▸ Exercise objective
Put the part of the data that opens with the line containing "You are a GUI" and runs through the end of the data into a numbered list, leaving out any blank lines.

— BEGIN Data for this exercise —

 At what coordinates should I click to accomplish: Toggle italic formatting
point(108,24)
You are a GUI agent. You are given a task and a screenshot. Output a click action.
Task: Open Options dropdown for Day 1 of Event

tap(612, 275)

— END Data for this exercise —

▸ Task answer
1. You are a GUI agent. You are given a task and a screenshot. Output a click action.
2. Task: Open Options dropdown for Day 1 of Event
3. tap(612, 275)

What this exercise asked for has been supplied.